Antes do AO90, a língua brasileira não passava, pelo menos oficial e politicamente, de uma variante do Português-padrão. Desde que a cacografia brasileira foi imposta a toda a “lusofonia”, em Julho de 2008, também em Portugal começaram a surgir alguns sinais da xenofobia e intolerância que sempre foram características intrínsecas da atitude dos brasileiros em geral quando se referem ao nosso país e principalmente aos nossos compatriotas emigrados naquele país; o preconceito anti-português radicará muito provavelmente na constatação (expressamente inventada para o efeito) de que o atraso sócio-económico brasileiro é integralmente “culpa” dos “exploradores” portugueses que sempre andaram por lá a “roubar” o ouro brasileiro e a explorar os escravos que naquela época, como é “um fato”, não era prática comum nem nada. Segundo a sua impecável “lógica”, os brasileiros foram “vítimas” dos malvados portugueses durante 388 anos, “pôrrtantu, viu”, “u siguintchi”, de igual modo a culpa de tudo o que de mau acontece no Brasil desde a independência, em 1822, continua a ser de Maria e de “seu Manuéu” — esse casal apalhaçado que retrata na diminuta cabecinha de milhões de brasileiros o estereotipo nojento por eles reconhecido como o verdadeiro tuga.

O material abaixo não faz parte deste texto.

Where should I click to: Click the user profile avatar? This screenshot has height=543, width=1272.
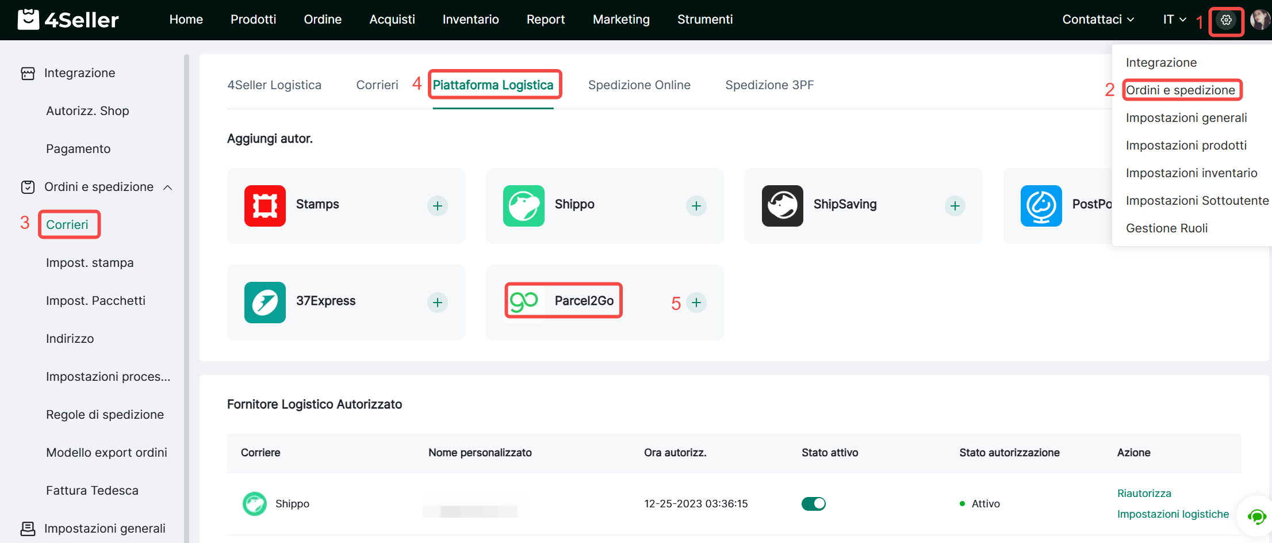(1259, 20)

Há quem diga que o fenómeno não passa de um arquétipo, garantindo inocuidade e inocência às diatribes, mas, na verdade, como aliás todos sabemos perfeitamente, e alguns até por experiência própria, aos brasileiros em geral não agrada nada qualquer coisa que sequer lhes cheire a “tuga” ou, como dizem na sua língua, a “portuguesinho”. Ainda que tenhamos o discernimento suficiente para distinguir o “brasileiro médio”, por regra portador de uma carga imensa de confrangedora ignorância, do “brasileiro comum” (ou normal, dirão alguns mais irritadiços) e da sua petulância, a arrogância de que fazem gala quase todos eles, ainda assim teremos sempre de contar com a “sede” que o zuca tem ao tuga; é uma idiossincrasia peculiar sem a mínima sustentação.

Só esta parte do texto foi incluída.